Employer asset-backed pension contributions {#}
As a straightforward example of an employer asset-backed pension contribution, a corporate employer commits to contribute, say £85m to a registered pension scheme. However instead of contributing cash it transfers an asset generating an income stream of £10m per annum for 10 years to the scheme. The consideration of £85m (the present value of the income) is offset against the contribution payable. In the absence of specific legislation, the employer effectively gets a double deduction, first the deduction for a contribution of £85m and is also, relief from tax on income of £10m per annum which now becomes tax-exempt income of the scheme.
Legislation enacted in FA12 counters these arrangements (see PTM43310 et seq.) This legislation may simply deny a deduction for the contribution. But if stringent conditions are met, the deduction is allowed. In this case, the company continues to be treated as if it owned the asset and is therefore taxed on the income stream of £10m a year. To qualify for this treatment, the arrangement must be a ‘structured finance arrangement’ under CTA10/PT16/CH2 (see CFM73040 et seq.), but must also satisfy a number of other detailed conditions. The company is then given relief for funding costs as if it had received an amortising loan of £85m from the pension scheme, on which interest is paid and principal repaid as the pension scheme receives the income stream. Over the life of the arrangement its financing deductions will total £15m.
In a straightforward case this does not cause a problem under the debt cap. The consolidated accounts may also disclose the transaction as giving rise to a financial liability on which interest is accrued. This in-substance interest will be included as part of the available amount, by virtue of regulation 3(e) of SI 2010/2929, see CFM92470.
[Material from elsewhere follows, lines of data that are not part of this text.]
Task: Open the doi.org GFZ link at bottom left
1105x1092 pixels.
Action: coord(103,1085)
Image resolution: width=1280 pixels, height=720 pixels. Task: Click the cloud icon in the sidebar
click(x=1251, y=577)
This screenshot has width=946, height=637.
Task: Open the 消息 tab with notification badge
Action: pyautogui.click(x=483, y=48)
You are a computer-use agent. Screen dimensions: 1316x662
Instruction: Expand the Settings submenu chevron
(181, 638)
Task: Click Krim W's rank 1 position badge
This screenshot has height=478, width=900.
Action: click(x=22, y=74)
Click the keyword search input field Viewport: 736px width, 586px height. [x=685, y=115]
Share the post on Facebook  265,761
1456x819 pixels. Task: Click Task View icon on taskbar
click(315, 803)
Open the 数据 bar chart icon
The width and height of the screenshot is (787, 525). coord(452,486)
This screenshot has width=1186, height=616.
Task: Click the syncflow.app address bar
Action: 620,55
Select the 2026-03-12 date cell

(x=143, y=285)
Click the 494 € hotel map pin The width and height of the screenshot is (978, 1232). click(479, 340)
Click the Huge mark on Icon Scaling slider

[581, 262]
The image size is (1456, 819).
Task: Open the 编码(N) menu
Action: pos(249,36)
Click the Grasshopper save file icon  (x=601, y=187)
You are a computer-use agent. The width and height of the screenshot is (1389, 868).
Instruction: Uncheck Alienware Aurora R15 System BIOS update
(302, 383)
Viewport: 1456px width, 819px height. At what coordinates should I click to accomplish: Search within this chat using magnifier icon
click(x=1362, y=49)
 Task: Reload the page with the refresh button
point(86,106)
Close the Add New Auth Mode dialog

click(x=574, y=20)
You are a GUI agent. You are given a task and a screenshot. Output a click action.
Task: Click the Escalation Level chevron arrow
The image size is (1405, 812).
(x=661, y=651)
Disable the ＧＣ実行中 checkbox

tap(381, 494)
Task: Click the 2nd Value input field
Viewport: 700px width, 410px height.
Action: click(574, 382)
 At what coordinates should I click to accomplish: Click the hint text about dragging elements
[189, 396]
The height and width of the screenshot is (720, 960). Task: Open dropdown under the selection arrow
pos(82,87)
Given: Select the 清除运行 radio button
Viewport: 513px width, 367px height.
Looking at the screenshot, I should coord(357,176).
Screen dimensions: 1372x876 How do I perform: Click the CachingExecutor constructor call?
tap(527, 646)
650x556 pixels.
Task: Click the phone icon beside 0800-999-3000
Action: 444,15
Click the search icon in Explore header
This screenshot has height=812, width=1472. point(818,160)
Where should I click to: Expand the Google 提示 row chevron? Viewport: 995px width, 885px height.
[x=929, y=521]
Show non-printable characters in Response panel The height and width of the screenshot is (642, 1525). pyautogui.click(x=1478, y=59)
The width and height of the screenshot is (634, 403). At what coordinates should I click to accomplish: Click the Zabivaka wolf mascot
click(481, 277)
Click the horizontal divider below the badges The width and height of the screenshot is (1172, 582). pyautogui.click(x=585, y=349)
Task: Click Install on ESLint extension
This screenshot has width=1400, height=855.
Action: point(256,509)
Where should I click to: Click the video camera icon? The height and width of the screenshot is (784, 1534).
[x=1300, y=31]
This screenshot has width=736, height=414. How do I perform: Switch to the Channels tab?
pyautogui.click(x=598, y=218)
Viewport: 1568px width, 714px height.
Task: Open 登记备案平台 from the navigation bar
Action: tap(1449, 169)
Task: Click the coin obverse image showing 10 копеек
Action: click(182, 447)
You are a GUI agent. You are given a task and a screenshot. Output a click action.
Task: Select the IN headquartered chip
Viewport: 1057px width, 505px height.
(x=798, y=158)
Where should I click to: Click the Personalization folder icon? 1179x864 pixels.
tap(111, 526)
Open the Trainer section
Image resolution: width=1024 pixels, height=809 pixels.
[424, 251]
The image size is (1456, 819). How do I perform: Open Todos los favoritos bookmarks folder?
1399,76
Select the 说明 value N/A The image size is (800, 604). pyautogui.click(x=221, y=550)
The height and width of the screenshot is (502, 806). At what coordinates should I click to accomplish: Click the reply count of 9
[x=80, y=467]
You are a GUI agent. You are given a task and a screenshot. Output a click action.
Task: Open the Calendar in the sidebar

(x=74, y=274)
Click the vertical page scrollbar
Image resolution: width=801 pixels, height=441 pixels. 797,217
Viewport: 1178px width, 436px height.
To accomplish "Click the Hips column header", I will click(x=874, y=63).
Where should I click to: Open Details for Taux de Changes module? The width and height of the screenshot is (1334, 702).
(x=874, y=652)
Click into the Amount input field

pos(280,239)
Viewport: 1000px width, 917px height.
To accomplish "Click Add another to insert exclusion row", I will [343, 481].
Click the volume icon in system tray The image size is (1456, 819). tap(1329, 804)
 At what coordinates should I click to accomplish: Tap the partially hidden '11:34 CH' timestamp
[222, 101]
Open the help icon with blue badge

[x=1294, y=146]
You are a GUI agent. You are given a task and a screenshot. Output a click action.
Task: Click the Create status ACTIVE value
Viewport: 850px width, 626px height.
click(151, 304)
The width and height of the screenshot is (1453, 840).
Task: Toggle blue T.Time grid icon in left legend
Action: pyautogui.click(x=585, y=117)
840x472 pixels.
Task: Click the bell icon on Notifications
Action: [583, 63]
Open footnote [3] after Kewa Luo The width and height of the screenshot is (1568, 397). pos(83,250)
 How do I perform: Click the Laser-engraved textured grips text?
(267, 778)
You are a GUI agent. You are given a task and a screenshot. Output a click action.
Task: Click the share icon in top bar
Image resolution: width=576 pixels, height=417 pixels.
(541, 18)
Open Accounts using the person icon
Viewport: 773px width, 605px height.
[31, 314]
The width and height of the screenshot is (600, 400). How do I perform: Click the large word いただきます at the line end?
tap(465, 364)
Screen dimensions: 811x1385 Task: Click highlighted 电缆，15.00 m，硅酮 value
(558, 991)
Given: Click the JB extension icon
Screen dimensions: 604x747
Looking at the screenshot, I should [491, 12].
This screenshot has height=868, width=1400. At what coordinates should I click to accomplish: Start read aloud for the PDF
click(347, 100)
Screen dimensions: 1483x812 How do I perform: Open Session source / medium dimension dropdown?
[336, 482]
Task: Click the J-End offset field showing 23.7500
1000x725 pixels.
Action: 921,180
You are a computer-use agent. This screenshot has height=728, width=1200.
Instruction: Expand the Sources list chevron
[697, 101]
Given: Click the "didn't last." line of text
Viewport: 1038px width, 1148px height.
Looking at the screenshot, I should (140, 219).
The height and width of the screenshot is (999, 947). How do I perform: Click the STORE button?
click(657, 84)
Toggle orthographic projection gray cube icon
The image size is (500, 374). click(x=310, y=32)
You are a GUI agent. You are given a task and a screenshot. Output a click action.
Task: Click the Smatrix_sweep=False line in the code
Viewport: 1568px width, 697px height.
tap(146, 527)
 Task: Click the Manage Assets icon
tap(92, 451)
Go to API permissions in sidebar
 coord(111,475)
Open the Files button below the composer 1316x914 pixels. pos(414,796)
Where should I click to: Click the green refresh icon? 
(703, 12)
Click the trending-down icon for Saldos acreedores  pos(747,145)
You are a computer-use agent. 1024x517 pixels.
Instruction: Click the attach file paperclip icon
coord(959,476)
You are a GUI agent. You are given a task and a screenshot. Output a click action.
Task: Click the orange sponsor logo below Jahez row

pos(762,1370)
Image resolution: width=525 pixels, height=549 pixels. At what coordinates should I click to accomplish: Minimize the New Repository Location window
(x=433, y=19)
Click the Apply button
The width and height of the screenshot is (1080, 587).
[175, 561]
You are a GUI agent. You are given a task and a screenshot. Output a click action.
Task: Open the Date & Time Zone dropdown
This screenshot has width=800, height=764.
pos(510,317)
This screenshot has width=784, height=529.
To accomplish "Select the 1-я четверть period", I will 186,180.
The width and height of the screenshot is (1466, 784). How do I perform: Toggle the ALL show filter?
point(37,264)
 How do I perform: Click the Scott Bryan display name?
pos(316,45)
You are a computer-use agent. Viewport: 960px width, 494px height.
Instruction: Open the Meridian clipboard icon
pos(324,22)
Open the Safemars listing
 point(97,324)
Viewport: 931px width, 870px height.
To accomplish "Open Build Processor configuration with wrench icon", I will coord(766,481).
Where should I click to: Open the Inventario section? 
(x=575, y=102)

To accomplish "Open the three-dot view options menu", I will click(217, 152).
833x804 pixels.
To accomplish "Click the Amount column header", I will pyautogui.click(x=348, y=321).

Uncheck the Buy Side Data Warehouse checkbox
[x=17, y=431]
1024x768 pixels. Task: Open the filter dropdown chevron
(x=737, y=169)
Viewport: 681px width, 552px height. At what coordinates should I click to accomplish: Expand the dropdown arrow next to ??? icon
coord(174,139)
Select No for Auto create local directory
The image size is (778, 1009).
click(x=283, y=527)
Not all arrangements under which relief is allowed for the asset-backed contribution are so simple; they may involve one, or more often two, partnerships. In this case it is conceivable that a financing expense equal to the funding cost under the structured finance arrangement is not disclosed in the group’s consolidated accounts. Should this scenario arise, regulations 16A and 16B of the Mismatch Regulations (S.I. 2010/3025) increase the available amount by the excess of the expense deducted under the structure finance provisions over the amount already included in the available amount. The conditions to be satisfied are complex, but these largely reflect the terms of the employer asset-backed contribution legislation, at FA04/S196B to 196L.